The example starts with this tweet from Pew.
The American middle class is shrinking in most metropolitan areas. 1 of 16 striking findings of 2016. See the rest: https://t.co/IxNsruVGoE pic.twitter.com/qdYECjrvGH
— Pew Research Center (@pewresearch) December 21, 2016
My first instinct was "Wow, that looks like the 2016 election results." And it does.
Click to enlarge
Surfing from that instantaneous spark of recognition, you might then conclude that those areas where there was the greatest shrinkage of the middle class are the areas where there was the greatest support for the Democratic candidate for President. All very reasonable.
But then you have to override your gut pattern recognition and ask yourself some more probing questions and deal with actual facts.
Here are a series of facts that have to be fit to the maps.
Democrats basically won the urban core (see the red-blue map) and urban cores are the areas where there is the greatest inequality. Perhaps the issue is not shrinkage of the middle class but rather the rise of inequality.Instantaneous pattern recognition sees a high degree of correlation but measured and considered observation and awareness of context suggests that there is probably, in fact, quite a low correlation between voting affiliation and shrinkage of the middle class.
The middle class has been shrinking since the late 1970s. But the cause of the shrinkage is interesting. Some people have indeed moved down and out of the middle class. But many more have moved up into the upper-middle and into the wealthy according to Pew (in a different report).
If the rich are more conservative, then a shrinkage of the middle class that is occurring because people are getting richer should mean that those areas with the greatest shrinkage ought to be aligning with Republicans, but that is not the case. That supports the supposition that it is not about middle class shrinkage but about urban inequality.

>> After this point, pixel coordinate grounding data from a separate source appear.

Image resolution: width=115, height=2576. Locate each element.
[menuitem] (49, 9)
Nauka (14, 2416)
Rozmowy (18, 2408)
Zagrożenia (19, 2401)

Finally, while the maps look near identical at first glance, the longer you look at the details the more you see discrepancies. Alaska and Hawaii both have little middle class shrinkage but both are, respectively, solidly red and blue. The fit for Ohio, Iowa, Missouri and others also looks fairly spotty. I would guess that there is a correlation between middle class shrinkage and party dominance but that the r-value would be pretty low.